Self-Storage Investment Sales & Finance

Approximately 10% of Americans currently rent space in one of the 50,000 self-storage facilities scattered throughout the United States. Of the 30 million people who rent space in a self-storage facility, 70% of customers are residential, with the remaining 30% split between businesses, students, and the military.  As a percentage of households, millennials have the highest usage of self-storage and rank second when it comes to total users of storage, representing nearly one-third of non-commercial self-storage demand. Millennials are also the fastest growing self-storage customer cohort and are expected to overtake baby boomers in population in 2019 as millennials grow to 73 million and Boomers decline to 72 million.

The self-storage sector has evolved over the years as the industry has grown and matured. The first-generation of self-storage properties featured rows of cookie-cutter, single-story metal buildings with bright orange roll-up doors. Today, newly constructed self-storage facilities often mirror the styles used in neighboring structures, with upscale architectural features, climate control, and detailed exterior designs that complements the surrounding landscape. In addition to the demand for enhanced facilities, strong customer service and supplementary services are a growing priority for self-storage consumers. 

More than 75% of self-storage operators now report the sale of ancillary items (boxes, moving supplies, and moving trucks) and over 65% of operators sell insurance at their facilities. 

In the beginning of the asset class, most self-storage facilities were independent businesses run by sole mom-and-pop proprietors. The operating efficiency and relative simplicity of running a self-storage business is one of the best in commercial real estate, where properties can break-even at sub-50% occupancy rates. With more than 26,000 single-facility owner-operators today, mom-and-pop operations remain common but the industry has experienced a shift toward management professionals. There are hundreds of midsize companies operating chains of three to 100 stores, with the majority being owner-operators.
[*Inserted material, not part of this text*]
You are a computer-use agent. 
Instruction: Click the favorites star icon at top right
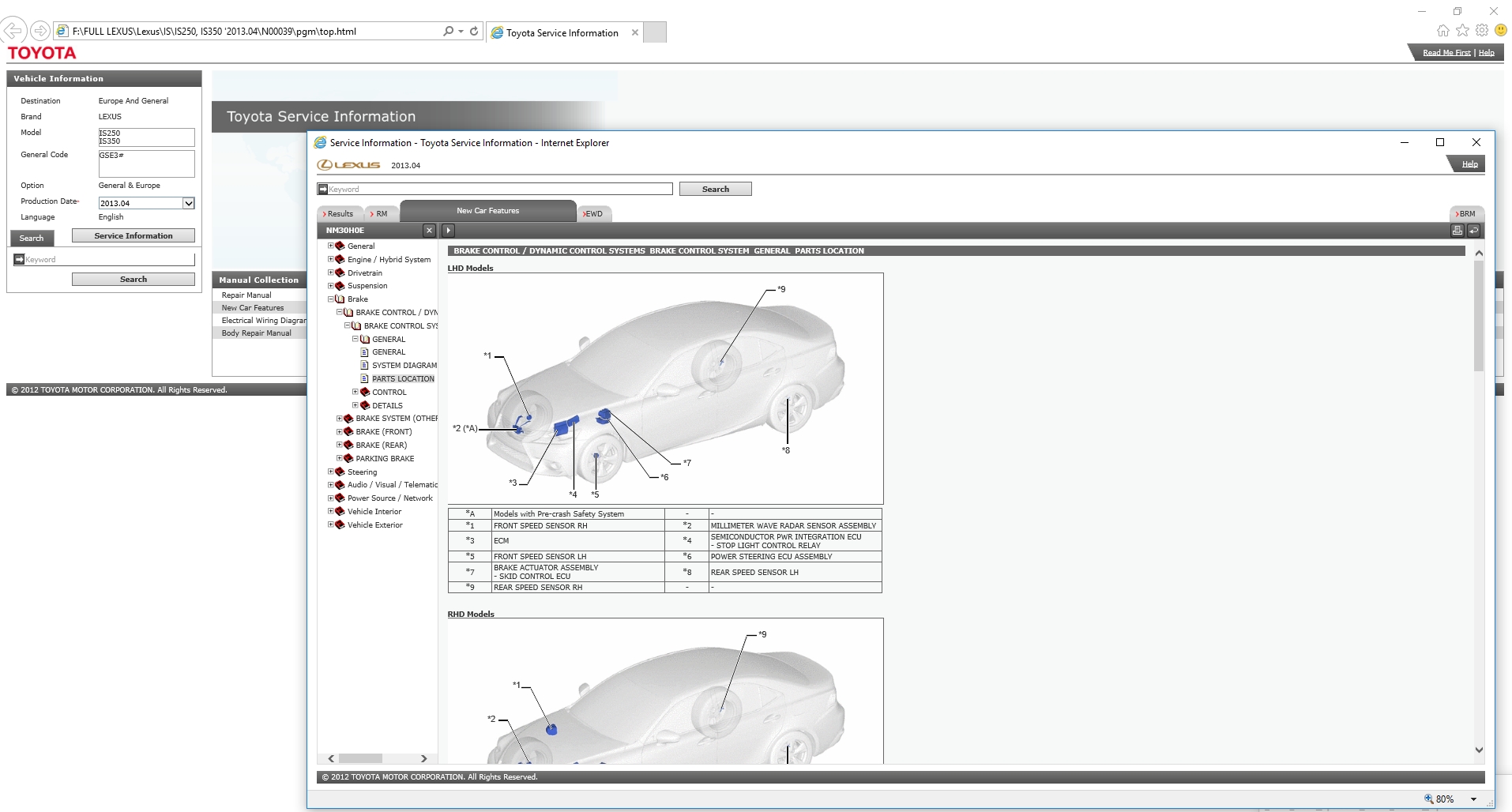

The sector’s 10 largest operators control 32% of the market (by square footage). Of the 10 largest operators, there are five REITs (CubeSmart, Extra Space Storage, Life Storage, National Storage Affiliates, and Public Storage) that own roughly 20% of the total square footage in the U.S. and approximately one-third of the total “institutional quality” market. 

In 2018, the U.S. self-storage market was valued at over $37.3 billion. The market is expected to reach a value of more than $49.2 billion by 2024, with a Compound Annual Growth Rate (CAGR) of nearly 135% from 2019-2024. Self-storage sales volume in the U.S. surpassed $2.9 billion through the first three quarters of 2019 and the steady flow of deals has generated nearly $4.5 billion in volume over the past 12 months. The average price per square foot reached $89.34 in Q3 2019, up more than 29% since 2015 and the average cap rate ticked up to 7.1% in Q3 2019, up 40 basis points from the cycle low set in 2016.
As of Q2 2019 (the most recent data available), the national vacancy rate for self-storage was 12.6%, up 130 basis points from one year ago, and up 340 basis points from the cycle-low vacancy rate of 9.2% in Q2 2016.  Analysts forecast that new development will outpace demand in the short-term and vacancy rates will reach a cycle high of 14.3% by year-end 2020, then decreasing to 12.7% by 2023. The growth in the self-storage sector is expected to be positive going forward, due to the trends of increased urbanization and steady demand for storage space.